Aripiprazole, A Novel Atypical Antipsychotic Drug with a Unique and Robust Pharmacology

Abstract

Atypical antipsychotic drugs have revolutionized the treatment of schizophrenia and related disorders. The current clinically approved atypical antipsychotic drugs are characterized by having relatively low affinities for D₂-dopamine receptors and relatively high affinities for 5-HT_2A serotonin receptors (5-HT, 5-hydroxytryptamine (serotonin)). Aripiprazole (OPC-14597) is a novel atypical antipsychotic drug that is reported to be a high-affinity D₂-dopamine receptor partial agonist. We now provide a comprehensive pharmacological profile of aripiprazole at a large number of cloned G protein-coupled receptors, transporters, and ion channels. These data reveal a number of interesting and potentially important molecular targets for which aripiprazole has affinity. Aripiprazole has highest affinity for h5-HT_2B-, hD_2L-, and hD₃-dopamine receptors, but also has significant affinity (5–30 nM) for several other 5-HT receptors (5-HT_1A, 5-HT_2A, 5-HT₇), as well as α_1A-adrenergic and hH₁-histamine receptors. Aripiprazole has less affinity (30–200 nM) for other G protein-coupled receptors, including the 5-HT_1D, 5-HT_2C, α_1B-, α_2A-, α_2B-, α_2C-, β₁-, and β₂-adrenergic, and H₃-histamine receptors. Functionally, aripiprazole is an inverse agonist at 5-HT_2B receptors and displays partial agonist actions at 5-HT_2A, 5-HT_2C, D₃, and D₄ receptors. Interestingly, we also discovered that the functional actions of aripiprazole at cloned human D₂-dopamine receptors are cell-type selective, and that a range of actions (eg agonism, partial agonism, antagonism) at cloned D₂-dopamine receptors are possible depending upon the cell type and function examined. This mixture of functional actions at D₂-dopamine receptors is consistent with the hypothesis proposed by Lawler et al (1999) that aripiprazole has ‘functionally selective’ actions.
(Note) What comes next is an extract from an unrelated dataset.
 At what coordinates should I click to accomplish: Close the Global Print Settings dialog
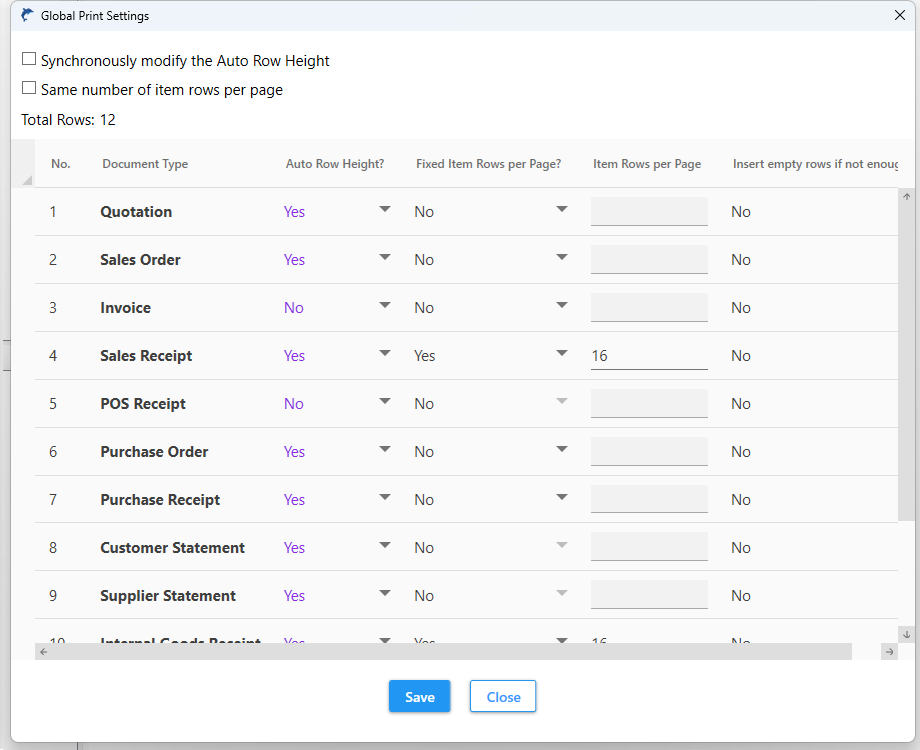899,16
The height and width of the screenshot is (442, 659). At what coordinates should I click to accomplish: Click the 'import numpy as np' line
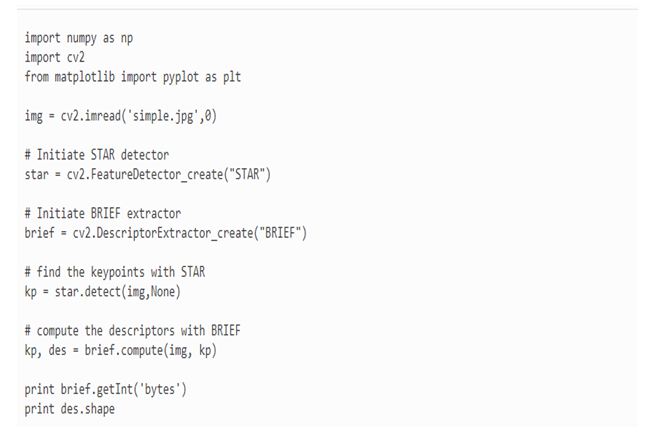pos(78,39)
Taken together, our results support the hypothesis that the unique actions of aripiprazole in humans are likely a combination of ‘functionally selective’ activation of D₂ (and possibly D₃)-dopamine receptors, coupled with important interactions with selected other biogenic amine receptors—particularly 5-HT receptor subtypes (5-HT_1A, 5-HT_2A).